Eph' hēmin
ἐφ' ἡμῖν (eph' hēmin)
« Ce qui dépend de nous » : le partage fondateur de la morale d'Épictète. D'un côté nos jugements, nos désirs, nos aversions, nos impulsions — œuvres de la proairesis, libres et inviolables ; de l'autre le corps, les biens, la réputation, les dignités, esclaves du dehors. Tout ce que nul ne peut ni empêcher ni entraver tombe dans le domaine propre ; tout le reste y est étranger. La liberté et le bonheur consistent à ne désirer que ce qui relève de ce domaine, et à dire adieu au reste.
Parmi les choses, les unes dépendent de nous, les autres n’en dépendent pas. Celles qui dépendent de nous, c’est l’opinion, le vouloir, le désir, l’aversion : en un mot tout ce qui est notre œuvre. Celles qui ne dépendent pas de nous, c’est le corps, les biens, la réputation, les dignités : en un mot tout ce qui n’est pas notre œuvre.
L’expression grecque eph’ hēmin (ἐφ’ ἡμῖν) signifie littéralement « sur nous », « en notre pouvoir ». C’est par elle que s’ouvre le Manuel, et c’est elle qui commande tout le reste.
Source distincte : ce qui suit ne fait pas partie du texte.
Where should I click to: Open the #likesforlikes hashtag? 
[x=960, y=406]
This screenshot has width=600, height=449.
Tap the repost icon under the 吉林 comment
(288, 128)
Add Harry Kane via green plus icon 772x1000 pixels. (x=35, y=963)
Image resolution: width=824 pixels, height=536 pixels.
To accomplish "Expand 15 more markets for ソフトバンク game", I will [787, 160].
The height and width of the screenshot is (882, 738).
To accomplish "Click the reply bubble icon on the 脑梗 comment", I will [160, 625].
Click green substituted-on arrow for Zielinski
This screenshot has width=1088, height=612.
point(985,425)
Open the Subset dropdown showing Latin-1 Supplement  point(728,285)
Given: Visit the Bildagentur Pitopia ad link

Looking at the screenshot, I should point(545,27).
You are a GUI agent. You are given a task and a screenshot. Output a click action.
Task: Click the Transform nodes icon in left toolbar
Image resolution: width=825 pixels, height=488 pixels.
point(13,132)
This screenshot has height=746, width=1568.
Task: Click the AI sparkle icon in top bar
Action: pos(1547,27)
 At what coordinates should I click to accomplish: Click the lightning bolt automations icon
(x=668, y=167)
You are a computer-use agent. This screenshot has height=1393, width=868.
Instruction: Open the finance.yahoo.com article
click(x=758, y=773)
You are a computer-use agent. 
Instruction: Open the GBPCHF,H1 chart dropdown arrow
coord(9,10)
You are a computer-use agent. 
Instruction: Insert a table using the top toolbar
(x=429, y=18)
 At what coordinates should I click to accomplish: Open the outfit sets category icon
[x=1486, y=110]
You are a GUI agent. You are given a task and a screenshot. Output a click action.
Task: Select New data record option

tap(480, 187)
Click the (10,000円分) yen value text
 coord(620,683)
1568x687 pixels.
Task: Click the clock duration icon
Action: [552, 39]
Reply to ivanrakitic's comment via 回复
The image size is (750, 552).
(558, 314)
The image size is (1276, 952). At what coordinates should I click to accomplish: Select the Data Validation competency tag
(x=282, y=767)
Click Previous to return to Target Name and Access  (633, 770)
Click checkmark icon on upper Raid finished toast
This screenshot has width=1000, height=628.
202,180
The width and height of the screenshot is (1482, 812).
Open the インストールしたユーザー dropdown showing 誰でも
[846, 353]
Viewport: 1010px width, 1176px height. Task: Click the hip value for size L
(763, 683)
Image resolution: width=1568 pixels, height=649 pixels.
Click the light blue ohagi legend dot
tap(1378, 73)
Le monde se divise en deux : ce qui tombe sous notre pouvoir et ce qui n’y tombe pas. Du côté du dedans, l’opinion, le vouloir, le désir, l’aversion — les seuls actes que personne ne peut nous arracher. Du côté du dehors, le corps, la fortune, le rang : choses que la maladie, le tyran ou le hasard nous prennent quand ils veulent.
Toute l’erreur, pour Épictète, consiste à traiter en sien ce qui est étranger. Celui qui place son bien dans les externes vivra entravé, affligé, prêt à accuser dieux et hommes ; celui qui le place dans le seul domaine propre devient inexpugnable, car on ne peut lui ôter ce qu’il ne livre pas. Les externes ne sont pas niés : on en use, on les emprunte, sans les croire à soi. La discipline du désir — ne vouloir que ce qui relève de ce domaine, œuvre de la proairesis — est la porte de l’ataraxia.
À ne pas confondre avec le libre arbitre métaphysique : eph’ hēmin ne décide de rien dans le cours du monde, seulement de l’assentiment qu’on donne à ses représentations. Le stoïcien ne tient pas les rênes des événements ; il tient les rênes de son jugement sur eux.